Glucocorticoid – Induced Osteoporosis: Considerations in Ophthalmology

Ophthalmologists occasionally take the initiative and responsibility for prescribing systemic corticosteroids to patients with vision-threatening ocular inflammatory disorders. Examples of such disorders include idiopathic orbital inflammatory syndrome, scleritis, uveitis, giant cell arteritis, and optic neuritis. Preoccupation with the goal of preserving vision, coupled with the tendency for some cases to relapse during attempted steroid tapering (gradual dose reduction), can lead to prolonged corticosteroid use without adequate attention to bone preservation strategies.
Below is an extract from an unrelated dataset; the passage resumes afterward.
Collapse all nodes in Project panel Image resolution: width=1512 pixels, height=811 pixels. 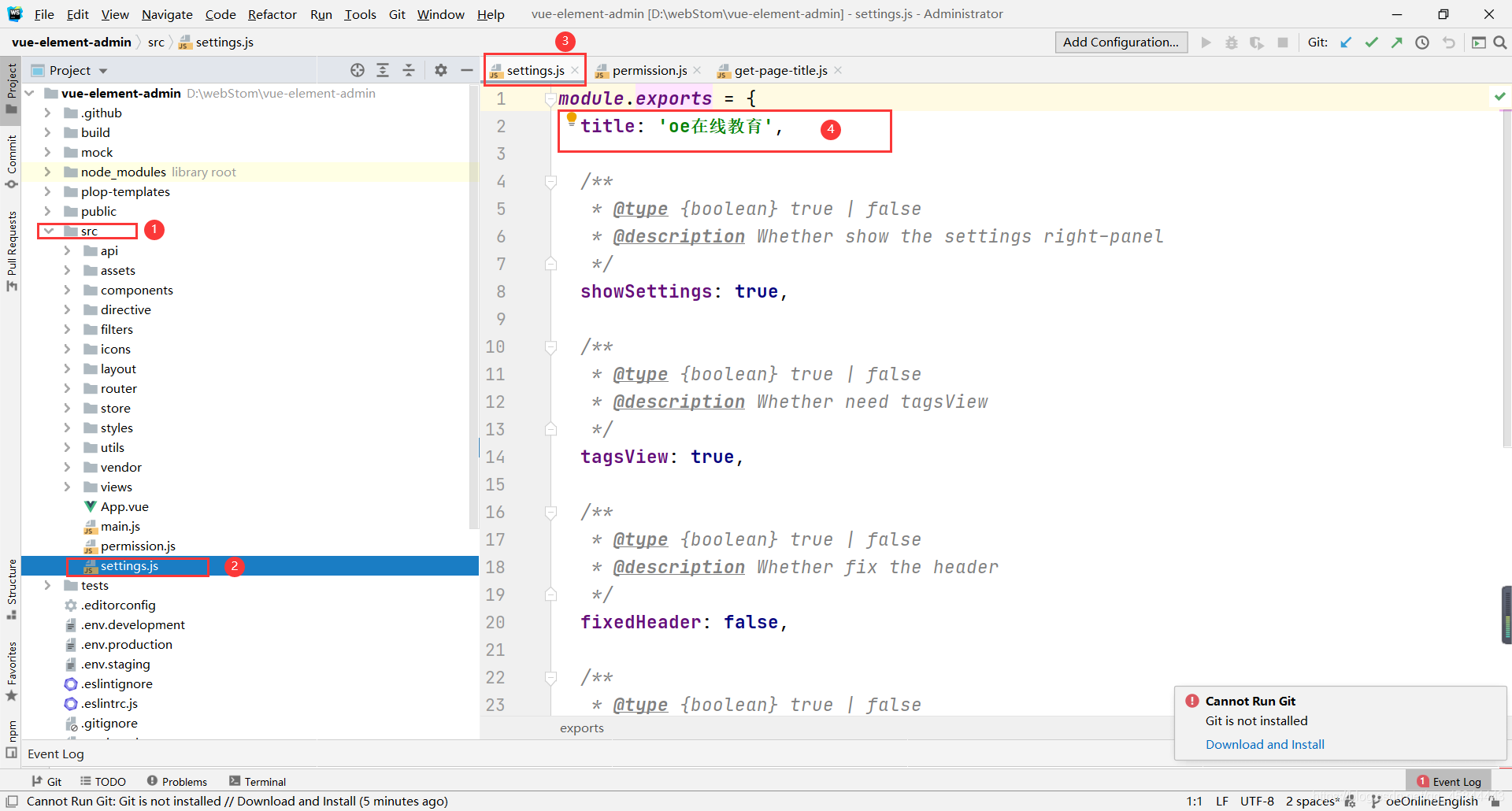[409, 70]
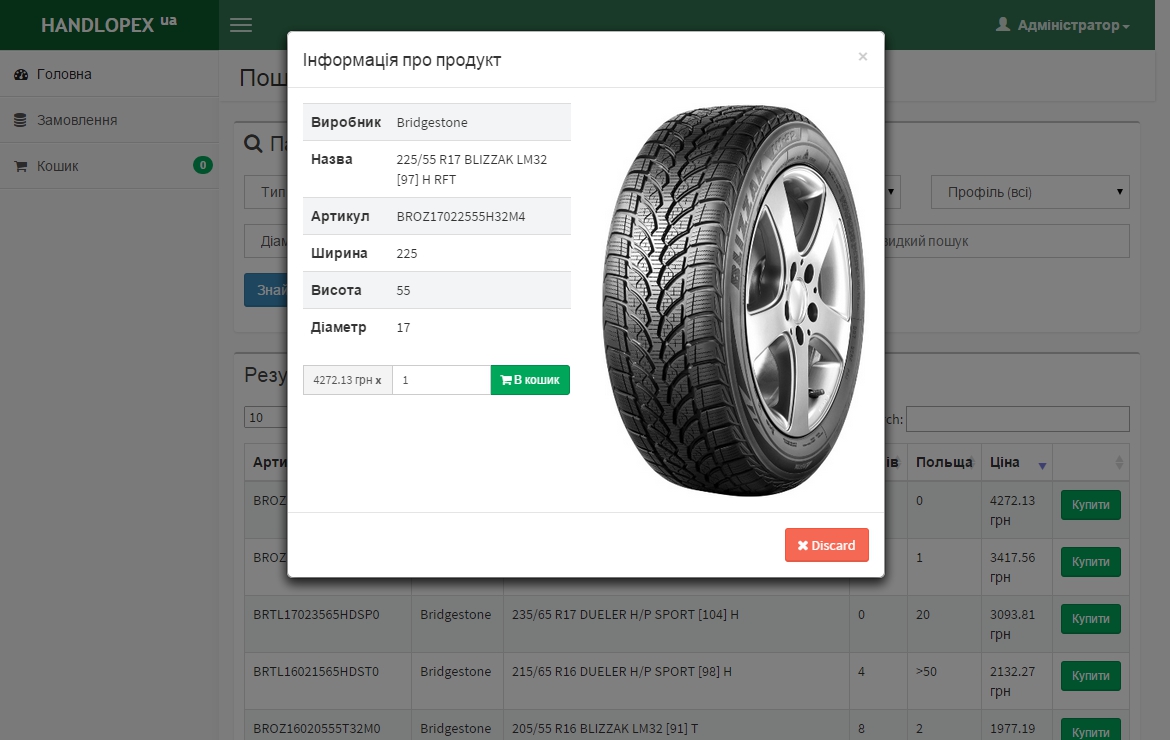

It is well known that prolonged use of corticosteroids has a 100% chance of adverse reactions,¹ including: severe bone mineral loss, insulin resistance, myopathy, behavioral disorders, easy bruising, rise in blood pressure, cataract, and glaucoma.² Additionally, cyclosporine A, which may be used in combination with corticosteroids to obtain control of ocular inflammation, can also cause bone loss by inducing high intensity bone remodeling and resorption exceeding formation in animal models, indicating an increase of osteoclast activity.^3,4

Osteoporosis means “porous bone”. The Consensus Development Conference held in conjunction with the fourth International Symposium on Osteoporosis defined osteoporosis as “a systemic skeletal disease characterized by low bone mass and microarchitectural deterioration of bone tissue, with a consequent increase in bone fragility and susceptibility to fracture”. Osteoporosis is a serious public health concern that affects almost 28 million people in the United States, and the overall cost of acute and long-term health care associated with it will approach $14 billion annually, or more than $38 million per day by 2015.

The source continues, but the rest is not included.